• [GIVEN EXERCISE]
Copy the text of each item below word for word, and leave the pictures out of your copy.

• [ENTRIES SUPPLIED]
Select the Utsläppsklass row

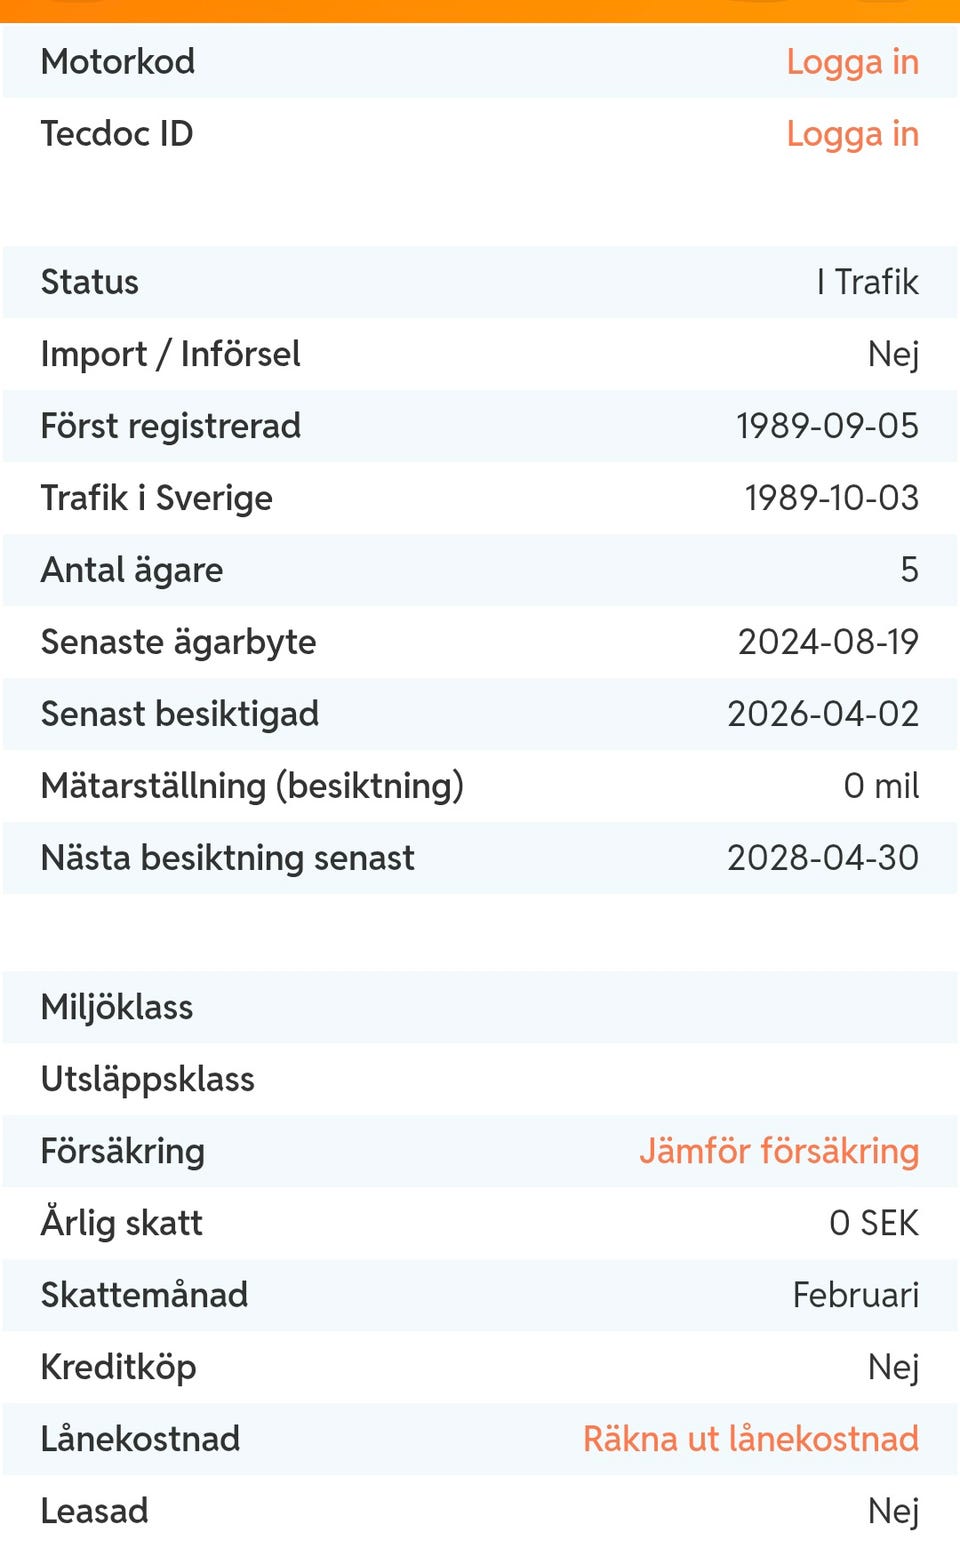(480, 1079)
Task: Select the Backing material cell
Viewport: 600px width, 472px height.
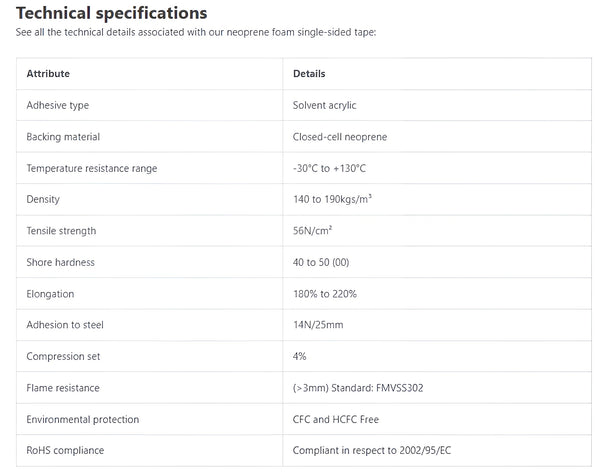Action: tap(63, 136)
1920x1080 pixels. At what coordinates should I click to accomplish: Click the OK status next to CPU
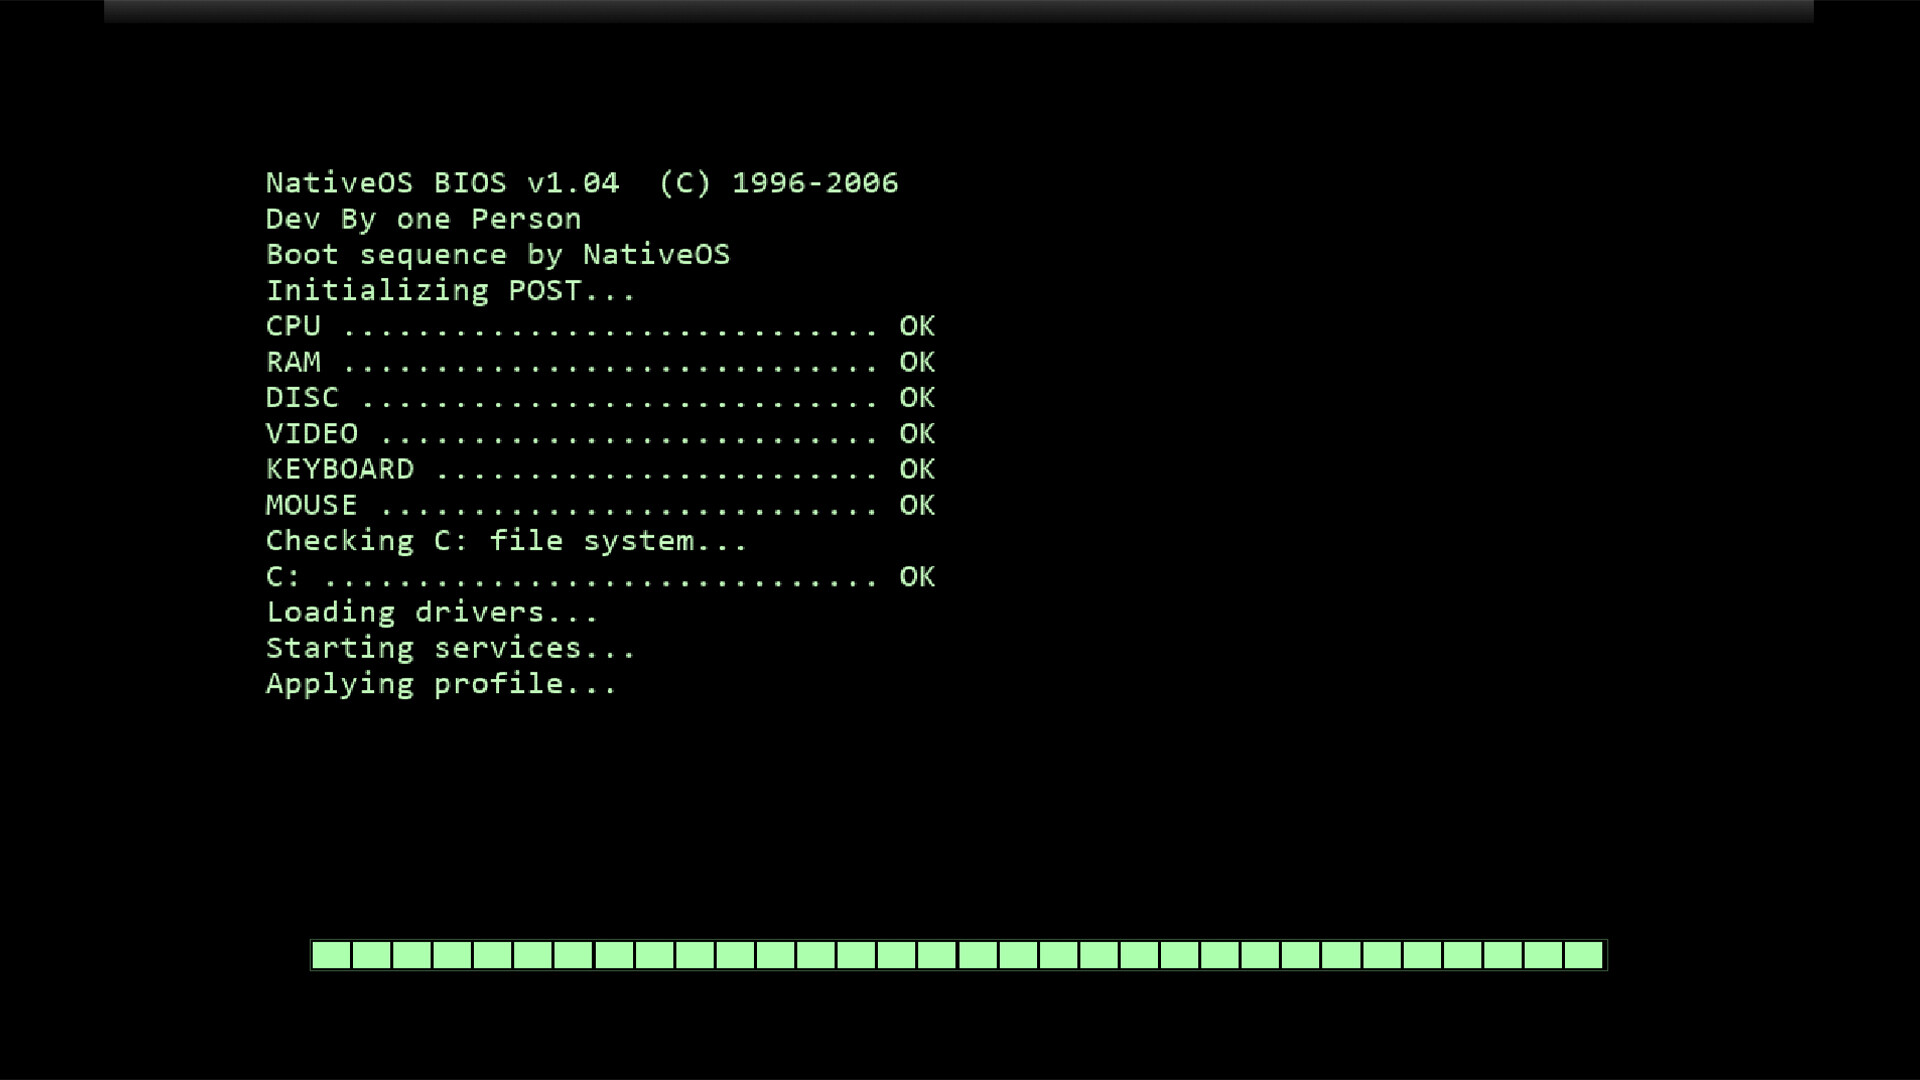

• [RESPONSE TO THIS EXERCISE]
Select the Utsläppsklass row

(480, 1079)
Task: Select the Backing material cell
Viewport: 600px width, 472px height.
Action: tap(63, 136)
1920x1080 pixels. At what coordinates should I click to accomplish: Click the OK status next to CPU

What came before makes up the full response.